Si è evidenziata la forte necessità di riconoscere la profonda umanità del sacerdote, nelle sue potenzialità e risorse, ma anche nei suoi aspetti di fragilità e debolezza, cosa, quest’ultima, che non deve però derogare da una assunzione di responsabilità e da un impegno per una possibile integrazione, tendenzialmente armoniosa, di tutti gli aspetti della persona. Importante e necessario anche prendere consapevolezza che l’umanità dal sacerdote è sostenuta, supportata e trasfigurata dalla grazia del Signore.
Per quanto riguarda il secondo tema evidenziato, è risaltato, da parte di tutti, un bisogno di poter instaurare delle relazioni più profonde e significative con i propri confratelli, riconoscendo le reciproche difficoltà ed essendo consapevoli che non con tutti si può avere lo stesso tipo di rapporto. Quello che fa paura è la solitudine del sacerdote, molte volte alle prese da solo con tanti problemi burocratici, pastorali e personali.
Molto bella è stata la condivisione sul rapporto, nella Chiesa, tra presbiteri e laici, che riguardava più da vicino, anche se non esclusivamente, l’Associazione. Si è ritenuto opportuno ribadire, da parte di tutti, come sia indispensabile che i laici assumano consapevolezza di essere, con i sacerdoti – e sullo stesso piano, anche se con funzioni e caratterizzazioni diverse – e con tutto il popolo di Dio, annunciatori del Vangelo e si è riconosciuto come non sempre noi sacerdoti diamo giusto rilievo a questo aspetto, trovando le condizioni giuste perché i laici si sentato partecipi dell’annuncio.
Tra le paure con le quali alcuni accompagnavano quest’ultimo atteggiamento, c’è quella che gradualmente i sacerdoti possano venire a perdere la loro funzione specifica, cedendo campo ai laici anche in aspetti specifici del ministero sacerdotale, così come sta avvenendo, in maniera più diffusa, in altri paesi.
Molti sono stati coloro che riportavano esempi di esperienze e relazioni veramente edificanti e di vero e proprio sostegno/supporto reciproco con i laici. Ci si è interrogati poi, su come lo stile AC possa essere modello per una chiesa che vuole cambiare, dove l’annuncio viene dalla comunione e da una corresponsabilità, nell’annuncio, tra presbiteri e laici. L’Associazione, infatti, è costituita spesso da organi rappresentativi nei quali una decisione è frutto di confronto e condivisione e nei quali il sacerdote accompagna e sostiene, con la luce del Signore, tutto il gruppo, ma non ne è colui che è a capo, che prende decisioni e ha potere elettivo.

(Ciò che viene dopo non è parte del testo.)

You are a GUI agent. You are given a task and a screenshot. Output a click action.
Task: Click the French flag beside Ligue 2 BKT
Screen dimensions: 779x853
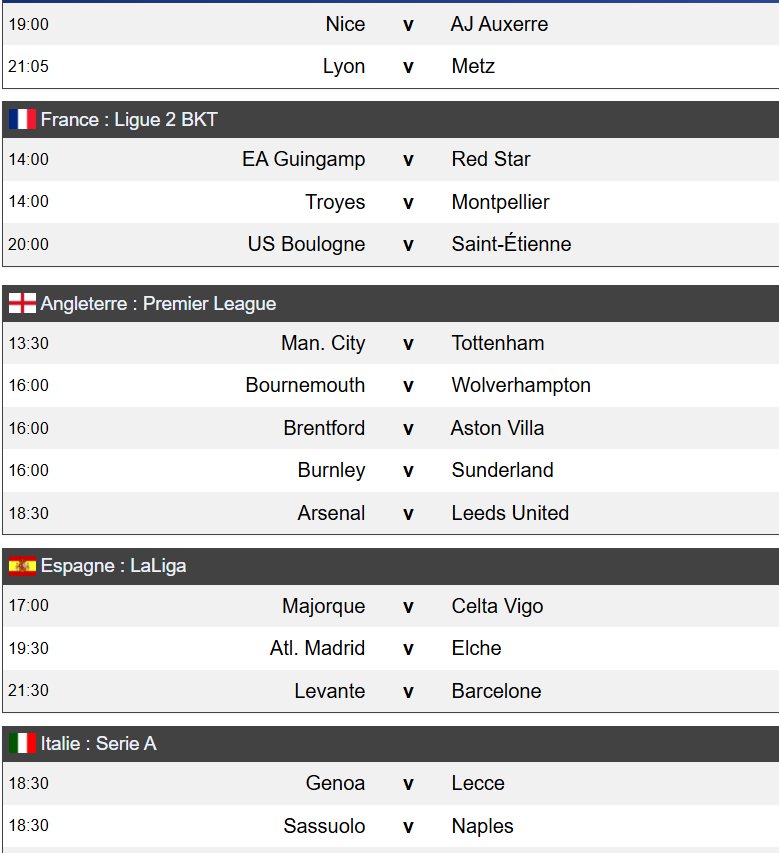coord(22,120)
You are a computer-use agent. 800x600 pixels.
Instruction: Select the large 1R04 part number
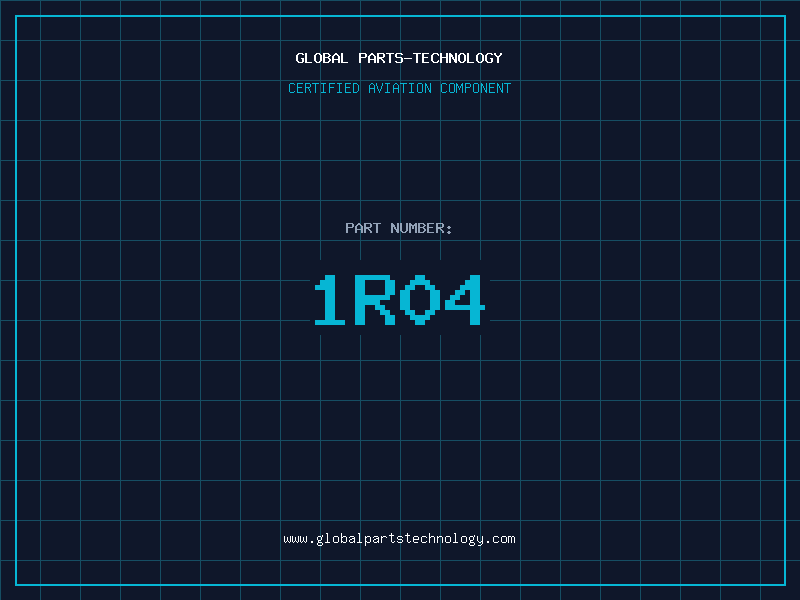point(399,300)
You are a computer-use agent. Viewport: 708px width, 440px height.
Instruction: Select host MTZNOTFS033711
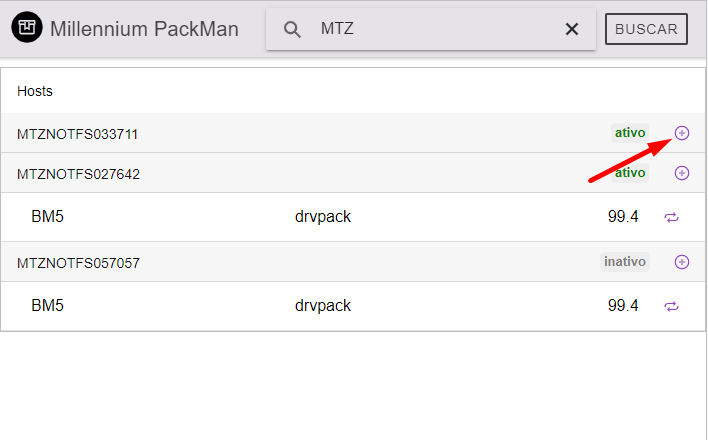click(x=78, y=134)
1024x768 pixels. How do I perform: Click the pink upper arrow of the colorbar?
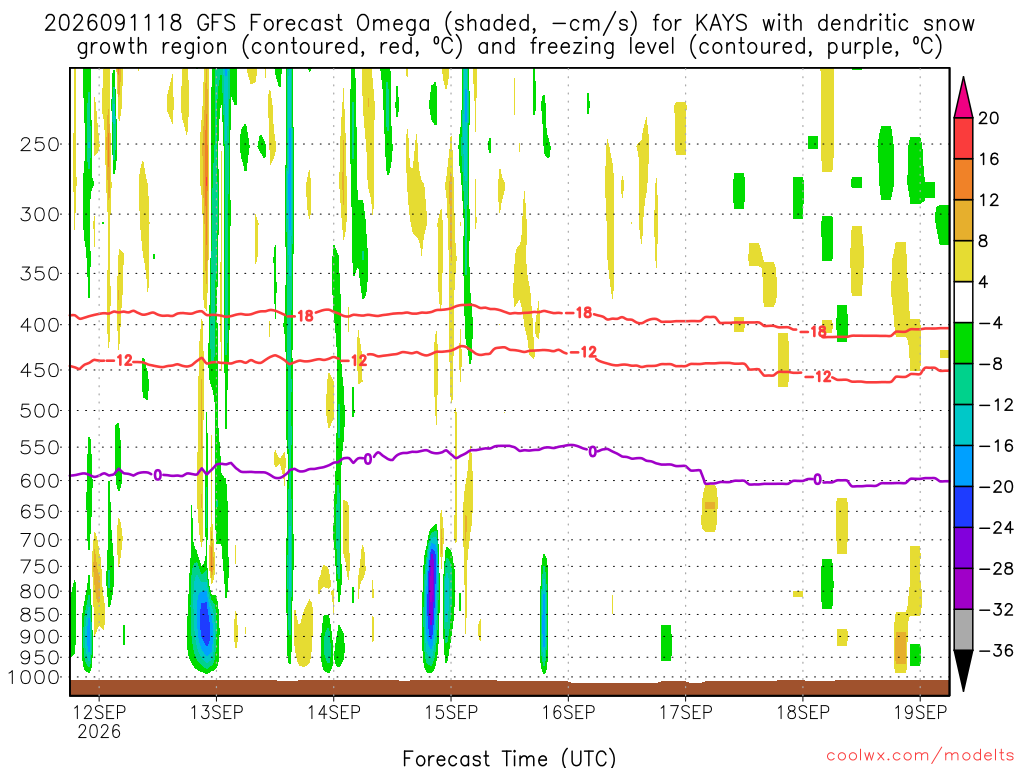point(963,98)

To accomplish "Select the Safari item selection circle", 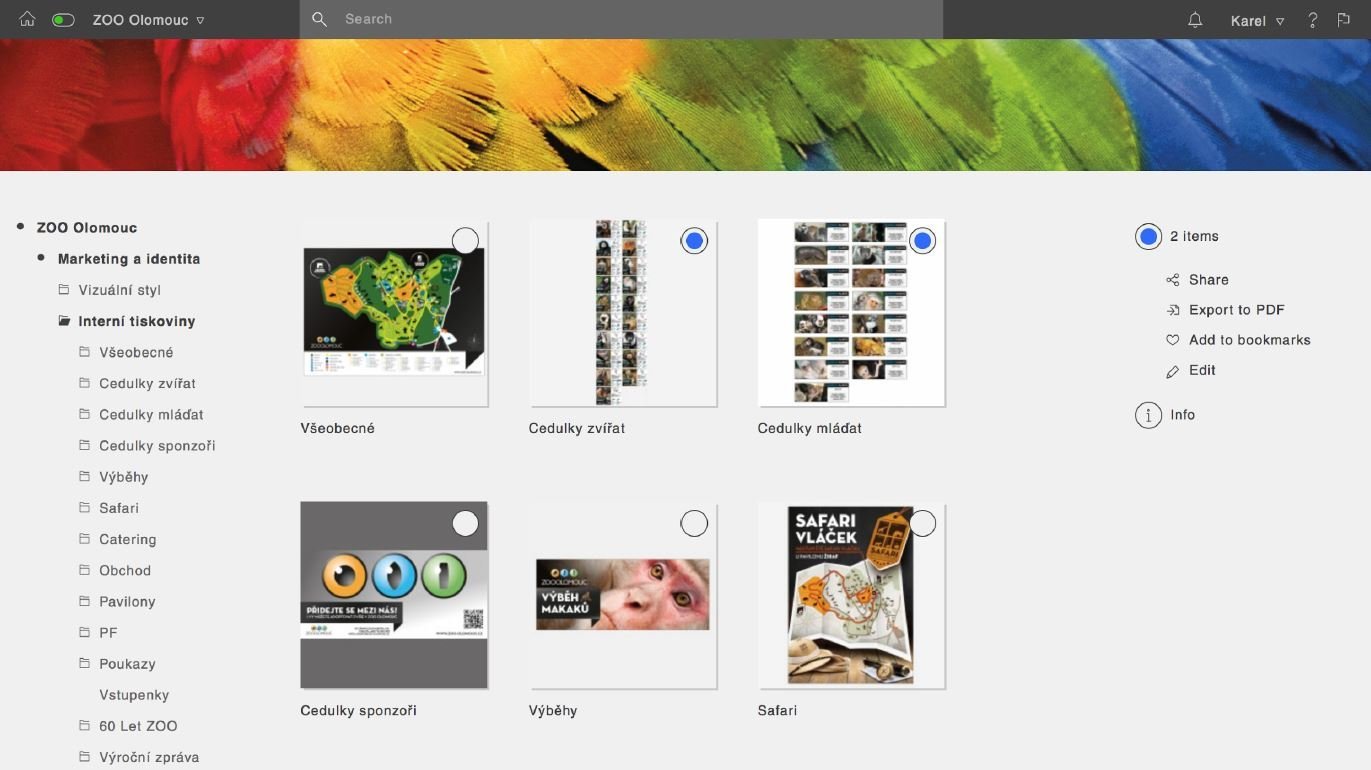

Il sogno, in definitiva, è quello di una chiesa aperta alle istanze di rinnovamento provenienti dal Concilio Vaticano II, che non hanno ancora trovato completa attuazione; una chiesa non del modello “un uomo solo al comando” e non tesa al riconoscimento e alla lotta per i propri confini; una chiesa in cui certamente ci siano differenziazioni e non confusioni di ruoli e di ministeri, ma dove al contempo risalti una condivisione di responsabilità e annuncio, condivisione di vita e di pastorale tra sacerdoti e comunità, che vada oltre i rigidi confini parrocchiali e le competizioni sterili tra opere e iniziative delle singole comunità.
Una Chiesa, ci sembra bello e auspicabile dire, modello AC.